The problem -
Examine the entries and show every line in which the word "input" is found.

START Data shown

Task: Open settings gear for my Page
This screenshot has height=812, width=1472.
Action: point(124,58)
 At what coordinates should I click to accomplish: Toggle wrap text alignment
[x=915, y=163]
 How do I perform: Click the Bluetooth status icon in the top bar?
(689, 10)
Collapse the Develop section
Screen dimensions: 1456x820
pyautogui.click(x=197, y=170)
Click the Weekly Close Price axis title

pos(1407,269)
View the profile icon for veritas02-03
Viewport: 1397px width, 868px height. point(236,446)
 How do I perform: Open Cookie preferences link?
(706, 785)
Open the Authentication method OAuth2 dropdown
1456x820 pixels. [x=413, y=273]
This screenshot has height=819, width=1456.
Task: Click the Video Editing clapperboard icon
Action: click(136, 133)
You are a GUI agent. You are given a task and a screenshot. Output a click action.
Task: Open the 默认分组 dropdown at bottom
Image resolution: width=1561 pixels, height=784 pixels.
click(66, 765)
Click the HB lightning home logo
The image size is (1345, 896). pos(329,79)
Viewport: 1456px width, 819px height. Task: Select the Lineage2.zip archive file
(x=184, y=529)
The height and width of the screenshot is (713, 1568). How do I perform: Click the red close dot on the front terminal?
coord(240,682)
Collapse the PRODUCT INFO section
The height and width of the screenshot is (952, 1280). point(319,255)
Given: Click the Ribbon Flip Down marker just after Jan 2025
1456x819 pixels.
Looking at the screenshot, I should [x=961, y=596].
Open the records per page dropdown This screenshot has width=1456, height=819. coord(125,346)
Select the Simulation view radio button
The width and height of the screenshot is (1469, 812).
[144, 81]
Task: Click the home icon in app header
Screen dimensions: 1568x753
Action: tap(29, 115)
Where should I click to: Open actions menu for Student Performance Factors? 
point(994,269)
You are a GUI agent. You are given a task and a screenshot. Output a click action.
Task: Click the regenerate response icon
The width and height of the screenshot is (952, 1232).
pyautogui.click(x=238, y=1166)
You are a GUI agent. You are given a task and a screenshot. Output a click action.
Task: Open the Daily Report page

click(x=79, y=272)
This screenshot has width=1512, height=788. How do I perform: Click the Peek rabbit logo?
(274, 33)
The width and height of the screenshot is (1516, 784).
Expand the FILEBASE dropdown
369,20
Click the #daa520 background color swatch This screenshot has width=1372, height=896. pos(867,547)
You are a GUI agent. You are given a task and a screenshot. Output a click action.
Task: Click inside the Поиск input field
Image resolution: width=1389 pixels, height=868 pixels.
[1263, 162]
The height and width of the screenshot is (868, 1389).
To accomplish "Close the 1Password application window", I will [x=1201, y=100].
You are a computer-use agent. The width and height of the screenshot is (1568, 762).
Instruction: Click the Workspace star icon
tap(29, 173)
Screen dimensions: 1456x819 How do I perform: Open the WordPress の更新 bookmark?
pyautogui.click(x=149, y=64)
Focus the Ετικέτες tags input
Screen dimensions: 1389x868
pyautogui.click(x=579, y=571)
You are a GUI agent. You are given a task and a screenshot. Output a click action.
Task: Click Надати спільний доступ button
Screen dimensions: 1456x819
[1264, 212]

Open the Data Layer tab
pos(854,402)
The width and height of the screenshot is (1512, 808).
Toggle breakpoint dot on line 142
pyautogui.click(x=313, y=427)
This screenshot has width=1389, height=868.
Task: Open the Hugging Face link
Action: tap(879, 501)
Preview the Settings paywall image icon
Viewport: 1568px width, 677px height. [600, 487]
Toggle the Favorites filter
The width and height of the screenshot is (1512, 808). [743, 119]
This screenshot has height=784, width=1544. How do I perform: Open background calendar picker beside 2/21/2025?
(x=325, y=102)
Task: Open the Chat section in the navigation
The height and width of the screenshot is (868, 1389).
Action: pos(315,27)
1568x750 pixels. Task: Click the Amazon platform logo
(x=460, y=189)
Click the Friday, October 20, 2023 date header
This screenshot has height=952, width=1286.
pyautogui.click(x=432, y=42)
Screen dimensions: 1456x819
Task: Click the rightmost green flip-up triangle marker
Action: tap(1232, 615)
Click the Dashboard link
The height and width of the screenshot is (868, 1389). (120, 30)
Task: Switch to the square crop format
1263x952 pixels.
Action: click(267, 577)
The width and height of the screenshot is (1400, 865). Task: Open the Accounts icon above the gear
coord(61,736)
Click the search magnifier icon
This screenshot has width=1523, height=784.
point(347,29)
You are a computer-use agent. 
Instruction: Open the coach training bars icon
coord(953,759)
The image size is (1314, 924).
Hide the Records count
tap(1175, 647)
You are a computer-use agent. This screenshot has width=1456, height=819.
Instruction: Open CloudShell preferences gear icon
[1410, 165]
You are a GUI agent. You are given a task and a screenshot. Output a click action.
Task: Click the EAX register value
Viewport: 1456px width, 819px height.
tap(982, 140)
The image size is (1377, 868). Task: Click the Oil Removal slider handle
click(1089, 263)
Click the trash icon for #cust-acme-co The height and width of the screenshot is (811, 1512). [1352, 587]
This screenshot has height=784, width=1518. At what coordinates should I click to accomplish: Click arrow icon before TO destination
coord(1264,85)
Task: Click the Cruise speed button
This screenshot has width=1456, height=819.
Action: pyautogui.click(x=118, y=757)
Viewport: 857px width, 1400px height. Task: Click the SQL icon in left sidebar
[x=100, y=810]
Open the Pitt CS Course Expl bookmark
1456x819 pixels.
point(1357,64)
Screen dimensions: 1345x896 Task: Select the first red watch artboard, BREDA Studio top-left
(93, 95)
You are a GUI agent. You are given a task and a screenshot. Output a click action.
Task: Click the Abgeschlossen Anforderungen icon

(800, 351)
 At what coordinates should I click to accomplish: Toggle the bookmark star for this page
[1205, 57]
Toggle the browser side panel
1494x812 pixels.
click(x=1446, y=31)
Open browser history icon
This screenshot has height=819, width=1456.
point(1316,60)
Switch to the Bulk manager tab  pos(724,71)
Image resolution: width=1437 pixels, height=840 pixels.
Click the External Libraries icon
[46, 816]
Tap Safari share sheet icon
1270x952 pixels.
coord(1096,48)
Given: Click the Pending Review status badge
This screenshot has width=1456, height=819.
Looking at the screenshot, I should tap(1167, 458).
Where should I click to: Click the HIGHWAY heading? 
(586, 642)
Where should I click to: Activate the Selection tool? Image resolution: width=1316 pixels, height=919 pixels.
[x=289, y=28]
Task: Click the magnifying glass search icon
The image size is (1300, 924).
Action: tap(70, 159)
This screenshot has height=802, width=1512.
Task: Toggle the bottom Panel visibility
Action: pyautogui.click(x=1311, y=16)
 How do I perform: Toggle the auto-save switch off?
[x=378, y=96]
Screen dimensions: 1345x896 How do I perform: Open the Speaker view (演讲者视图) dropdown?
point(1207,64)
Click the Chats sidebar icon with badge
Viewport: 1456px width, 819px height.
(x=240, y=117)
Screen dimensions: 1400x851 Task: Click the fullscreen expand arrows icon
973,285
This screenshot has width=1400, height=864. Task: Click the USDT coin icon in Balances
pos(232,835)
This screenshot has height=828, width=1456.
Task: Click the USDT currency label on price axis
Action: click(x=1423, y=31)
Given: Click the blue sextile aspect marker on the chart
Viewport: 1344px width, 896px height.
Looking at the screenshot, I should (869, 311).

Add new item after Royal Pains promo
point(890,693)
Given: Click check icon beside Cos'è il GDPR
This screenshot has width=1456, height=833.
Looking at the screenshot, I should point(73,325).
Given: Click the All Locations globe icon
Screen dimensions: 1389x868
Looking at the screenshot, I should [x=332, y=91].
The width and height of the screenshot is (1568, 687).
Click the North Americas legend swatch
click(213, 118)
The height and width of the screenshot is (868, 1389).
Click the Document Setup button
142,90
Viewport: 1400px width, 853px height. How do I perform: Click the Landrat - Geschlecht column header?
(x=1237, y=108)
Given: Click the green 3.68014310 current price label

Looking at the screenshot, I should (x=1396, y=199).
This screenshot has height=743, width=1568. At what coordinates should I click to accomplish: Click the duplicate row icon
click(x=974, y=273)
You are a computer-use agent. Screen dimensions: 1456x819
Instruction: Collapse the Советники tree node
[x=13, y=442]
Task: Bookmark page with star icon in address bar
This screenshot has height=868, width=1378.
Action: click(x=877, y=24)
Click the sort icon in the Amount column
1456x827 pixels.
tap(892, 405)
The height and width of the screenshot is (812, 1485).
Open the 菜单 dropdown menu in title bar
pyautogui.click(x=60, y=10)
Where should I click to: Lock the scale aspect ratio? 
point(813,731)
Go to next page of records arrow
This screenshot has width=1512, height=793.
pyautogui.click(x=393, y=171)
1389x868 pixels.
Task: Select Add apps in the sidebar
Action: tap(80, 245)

END Data shown

Reply -
Task: Click inside the Поиск input field
Focus the Ετικέτες tags input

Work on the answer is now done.